Neben den bereits seit dem Vorjahr angehobenen Gebühren für Aktenkopien geißeln die Anwälte die nun geplante Verteuerung von Grund- und Firmenbuchabfragen bzw. Eintragungen ins Grundbuch. Das Gebührenwesen der Justiz erschwere insgesamt den Zugang zum Rechtsstaat maßgeblich, wird kritisiert. Vize-Präsident Stefan Prochaska sieht hier bereits eine Verletzung des Rechts auf ein faires Verfahren laut Europäischer Menschenrechtskonvention.
Zugleich wird von Seiten der Justiz die Umsetzung des elektronischen Akts urgiert. Doch selbst wenn dieser einmal auf allen Ebenen Realität würde, vermisst Auer eine Präzisierung, was das Ministerium unter einer “Datei” versteht. Deren Zustellung soll laut Entwurf des Budgetbegleitgesetzes nämlich einen Euro kosten. Die Rechtsanwälte würden aber gerne wissen, ob darunter der ganze Akt zu verstehen ist oder auch nur “einige Zeilen”.
Weiterer Kritikpunkt: Neue “Zwangsstrafen” von maximal 3.600 Euro für die verspätete Abgabe von Jahresabschlüssen für im Firmenbuch eingetragene Unternehmen, so Prochaska. Der Staat würde so maximal 108 Millionen Euro einheben können – gesetz dem Fall, dass die Hälfte der rund 60.000 betroffenen Firmen weiterhin säumig ist und ihre Bilanzen verspätet einreicht. Die Neuregelung der Kostenentscheidung stößt ebenfalls auf Ablehnung: Demnach wüssten die Verfahrensbeteiligung erst nach sämtlichen Rechtsgängen, welchen Kostenersatz das erstinstanzliche Gericht festsetzt.
Von der Verkürzung des “Gerichtsjahres” auf fünf Monate (statt bisher neun) bei gleichzeitiger Verringerung des Entgelts halten die Rechtsanwälte ebenfalls nichts. “Hier wird wieder einmal am falschen Ort, bei Bildung und Ausbildung, gespart”, sagte Vizepräsidentin Brigitte Birnbaum.
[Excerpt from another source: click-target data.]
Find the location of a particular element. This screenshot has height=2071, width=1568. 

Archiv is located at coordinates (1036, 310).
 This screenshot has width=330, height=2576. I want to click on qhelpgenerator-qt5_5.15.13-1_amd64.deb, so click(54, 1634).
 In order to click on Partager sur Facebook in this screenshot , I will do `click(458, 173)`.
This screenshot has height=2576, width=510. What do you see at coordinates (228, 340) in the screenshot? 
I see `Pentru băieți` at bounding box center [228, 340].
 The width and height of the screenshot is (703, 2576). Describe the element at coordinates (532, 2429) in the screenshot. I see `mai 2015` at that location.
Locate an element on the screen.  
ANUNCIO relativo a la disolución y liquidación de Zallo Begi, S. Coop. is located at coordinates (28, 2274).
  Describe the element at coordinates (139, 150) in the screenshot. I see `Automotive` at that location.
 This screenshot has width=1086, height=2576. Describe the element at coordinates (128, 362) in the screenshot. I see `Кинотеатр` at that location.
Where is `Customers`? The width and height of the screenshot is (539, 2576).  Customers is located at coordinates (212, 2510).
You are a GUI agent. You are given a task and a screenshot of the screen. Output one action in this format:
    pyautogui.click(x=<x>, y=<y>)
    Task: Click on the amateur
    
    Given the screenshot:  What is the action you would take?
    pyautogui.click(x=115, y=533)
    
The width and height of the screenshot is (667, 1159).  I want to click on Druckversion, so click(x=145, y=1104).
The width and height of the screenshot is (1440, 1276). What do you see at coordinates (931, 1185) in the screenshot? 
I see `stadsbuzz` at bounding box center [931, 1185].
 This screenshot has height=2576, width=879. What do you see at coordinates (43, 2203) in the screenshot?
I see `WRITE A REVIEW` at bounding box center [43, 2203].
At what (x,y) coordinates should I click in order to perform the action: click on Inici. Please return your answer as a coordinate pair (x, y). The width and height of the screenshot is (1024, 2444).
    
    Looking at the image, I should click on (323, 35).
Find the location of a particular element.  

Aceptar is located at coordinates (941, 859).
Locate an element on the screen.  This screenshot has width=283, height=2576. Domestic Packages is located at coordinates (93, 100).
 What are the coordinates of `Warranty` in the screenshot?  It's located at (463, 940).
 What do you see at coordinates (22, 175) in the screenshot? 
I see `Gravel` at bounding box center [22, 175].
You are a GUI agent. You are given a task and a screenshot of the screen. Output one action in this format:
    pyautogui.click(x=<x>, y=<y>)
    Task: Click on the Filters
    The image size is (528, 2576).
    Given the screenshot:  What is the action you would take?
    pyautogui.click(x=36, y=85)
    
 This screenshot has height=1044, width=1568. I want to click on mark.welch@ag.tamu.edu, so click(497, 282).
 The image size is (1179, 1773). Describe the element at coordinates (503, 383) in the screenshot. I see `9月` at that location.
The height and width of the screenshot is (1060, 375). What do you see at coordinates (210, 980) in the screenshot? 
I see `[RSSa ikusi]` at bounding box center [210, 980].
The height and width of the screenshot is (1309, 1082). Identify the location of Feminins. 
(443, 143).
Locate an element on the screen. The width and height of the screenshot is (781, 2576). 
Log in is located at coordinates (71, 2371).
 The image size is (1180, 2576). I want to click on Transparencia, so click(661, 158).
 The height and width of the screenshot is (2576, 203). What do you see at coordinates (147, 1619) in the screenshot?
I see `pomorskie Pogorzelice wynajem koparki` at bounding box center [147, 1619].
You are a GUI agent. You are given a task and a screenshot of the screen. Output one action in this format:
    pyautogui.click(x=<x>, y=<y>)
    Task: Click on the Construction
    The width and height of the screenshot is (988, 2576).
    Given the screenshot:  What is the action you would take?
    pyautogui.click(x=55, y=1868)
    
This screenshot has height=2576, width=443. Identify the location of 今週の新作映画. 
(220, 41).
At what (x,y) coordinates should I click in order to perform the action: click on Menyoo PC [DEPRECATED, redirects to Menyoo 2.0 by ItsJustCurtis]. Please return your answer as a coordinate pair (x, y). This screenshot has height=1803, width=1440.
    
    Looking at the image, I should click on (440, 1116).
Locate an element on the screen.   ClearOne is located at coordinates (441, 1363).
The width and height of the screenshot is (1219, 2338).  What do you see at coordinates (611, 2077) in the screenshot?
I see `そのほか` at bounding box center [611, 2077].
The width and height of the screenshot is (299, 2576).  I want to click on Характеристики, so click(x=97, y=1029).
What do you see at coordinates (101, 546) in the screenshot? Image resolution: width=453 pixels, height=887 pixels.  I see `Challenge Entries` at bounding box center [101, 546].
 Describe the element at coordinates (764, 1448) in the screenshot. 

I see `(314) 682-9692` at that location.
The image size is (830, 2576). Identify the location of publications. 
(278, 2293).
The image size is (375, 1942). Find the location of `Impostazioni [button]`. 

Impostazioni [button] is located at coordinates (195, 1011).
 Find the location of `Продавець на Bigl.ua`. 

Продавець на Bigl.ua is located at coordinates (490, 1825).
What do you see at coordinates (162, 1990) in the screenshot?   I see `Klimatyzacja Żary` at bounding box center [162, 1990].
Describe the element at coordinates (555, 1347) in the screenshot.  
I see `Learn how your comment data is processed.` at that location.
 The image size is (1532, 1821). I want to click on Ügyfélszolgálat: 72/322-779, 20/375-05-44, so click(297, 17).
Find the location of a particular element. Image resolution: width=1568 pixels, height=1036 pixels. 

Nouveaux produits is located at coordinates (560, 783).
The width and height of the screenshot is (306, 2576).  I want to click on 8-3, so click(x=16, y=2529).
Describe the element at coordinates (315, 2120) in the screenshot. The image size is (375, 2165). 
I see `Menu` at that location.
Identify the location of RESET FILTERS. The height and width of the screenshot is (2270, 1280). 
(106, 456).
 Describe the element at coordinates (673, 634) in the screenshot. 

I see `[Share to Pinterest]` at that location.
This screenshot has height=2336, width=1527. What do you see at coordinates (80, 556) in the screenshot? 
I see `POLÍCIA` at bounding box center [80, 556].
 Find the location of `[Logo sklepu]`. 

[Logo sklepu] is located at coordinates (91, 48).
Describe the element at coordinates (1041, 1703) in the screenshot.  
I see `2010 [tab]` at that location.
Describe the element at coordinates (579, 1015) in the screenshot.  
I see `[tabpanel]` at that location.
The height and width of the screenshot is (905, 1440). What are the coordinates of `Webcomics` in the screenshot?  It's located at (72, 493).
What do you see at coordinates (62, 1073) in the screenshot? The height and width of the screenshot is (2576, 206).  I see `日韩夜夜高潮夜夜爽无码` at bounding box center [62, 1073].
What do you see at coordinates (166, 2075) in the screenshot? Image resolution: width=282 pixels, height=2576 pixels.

Und auch die Abschaffung der sogenannten verhandlungsfreien Zeit im Sommer und über Weihnachten will die Wiener Kammer nicht hinnehmen. Man habe mit dieser “gute Erfahrungen” gemacht, und außerdem seien ohnehin alle Beteiligten auf Urlaub und für das Verfahren nötige Informationen nicht aufzubringen.
“Unfassbar” finden die Anwälte auch die geplante Straffreiheit bei leichter fahrlässiger Körperverletzung. Demnach soll dieser Tatbestand nur mehr angeklagt werden, wenn das Opfer mehr als zwei Wochen verletzt ist. Eine Bestimmung, die die mit der Strafprozessreform eingeführte Möglichkeit, Schmerzensgeld-Ansprüche bereits im Strafverfahren geltend zu machen, konterkariere, meint Vize-Präsidentin Elisabeth Rech. Das Opfer müsse seine Ansprüche nun per Zivilverfahren durchzusetzen versuchen – “das Risiko wird auf die Schwächsten verlagert”.
Einen positiven Punkt hat die Wiener Rechtsanwaltskammer aber doch im Gesetzesentwurf gefunden: Bei Unterhaltsverfahren geht der Beschuldigte künftig straffrei, wenn er bis zum Abschluss des Verfahrens die Unterhaltsschuld beglichen hat. Rech begrüßte dies als Maßnahme mit motivationsfördernder Wirkung.